L’absence de signature (rappelons que Suzanne Belperron ne signait jamais ses bijoux) et le poinçon de maître G&D (son atelier) ont été les premiers indices indiquant qu’il s’agissait bien d’un bijou de la créatrice. Autres preuves corroborant cette idée : le dessin, le plâtre présent dans les archives et des modèles similaires précédemment authentifiés. Seules les feuilles différaient, mais là encore Olivier Baroin les a rapprochées d’autres bijoux de la créatrice comportant des feuillages rigoureusement identiques. « Si la fabrication avait présenté le moindre détail suspect, je me serais abstenu ! », note Olivier Baroin. Cerise sur le gâteau, Magali Teisseire connaissait le nom de la cliente, figurant dans les registres entre 1951 et 1958.

 

Olivier Baroin, l’expert de Suzanne Belperron

 

6/ Que spécifie le certificat d’authenticité ?

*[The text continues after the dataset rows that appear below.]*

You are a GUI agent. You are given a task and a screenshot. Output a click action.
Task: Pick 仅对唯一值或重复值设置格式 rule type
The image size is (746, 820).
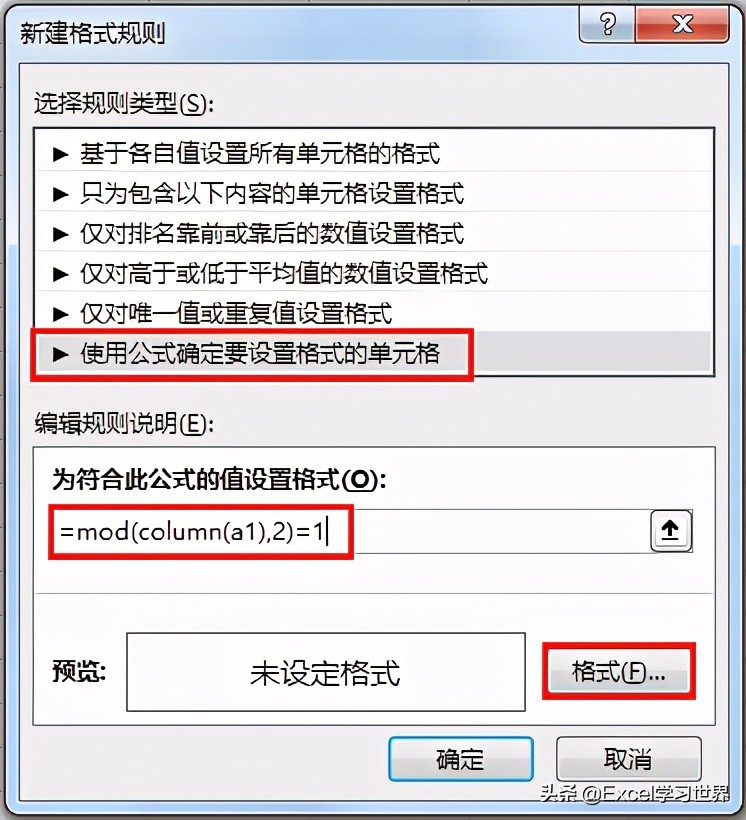(374, 313)
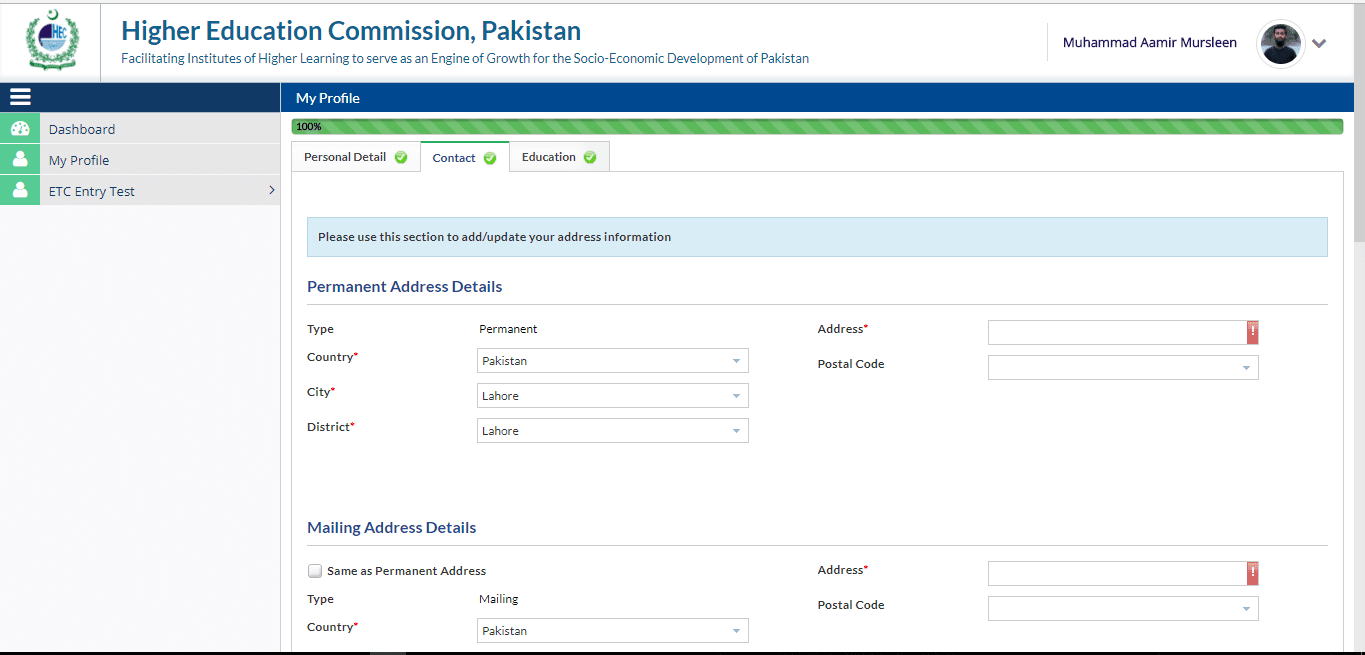This screenshot has width=1365, height=655.
Task: Open the permanent District dropdown
Action: click(x=612, y=431)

C’est un engagement où figurent de nombreuses informations : le nom du joaillier, les matières, la provenance, la bibliographie, une éventuelle modification et bien sûr, la signature de l’expert. « Il peut arriver que certains certificats soient remis en question quand apparaissent de nouvelles archives comme c’est aujourd’hui le cas pour René Boivin », explique Magali Teisseire. Chez Sotheby’s, nous prenons en considération ces changements et les expliquons clairement à nos clients. »

 

5/ Quelle est la responsabilité de l’expert ?

Il faut donc être objectif et bien réfléchir avant de signer le certificat qui reste valable 10 ans. « Mais en fait il est éternel, il engage totalement », affirme Sylvie Buisson. L’acheteur qui prouve qu’une authentification est mauvaise peut se retourner contre la maison de vente aux enchères qui, elle, peut se retourner contre l’expert l’ayant délivrée. C’est la raison pour laquelle Sotheby’s n’a pas attribué une paire de boucles d’oreilles en perles et diamants à Cartier. Malgré la signature et le magnifique travail, de grosses soudures oxydées subsistent autour de l’attache. « Inconcevable dans cette maison », estime Magali Teisseire. Accident ? Transformation ratée ? Volonté de faire croire qu’il s’agit d’un bijou de Cartier ? Le motto d’Olivier Baroin est : « dans le doute, toujours s’abstenir ».

 

Faire expertiser son bijou ancien ou vintage : pourquoi et par qui ? 

 

6/ En conclusion

Surtout ne jamais faire appel au premier expert trouvé sur Google ! Il faut se renseigner, notamment auprès de l’Union Française des Experts dont les membres ont passé un grand oral sur leur capacité à analyser et à considérer les éléments qui mènent à la vérité. Mais c’est aussi aux clients, toujours plus exigeants, d’acheter et de vendre dans des circuits sûrs.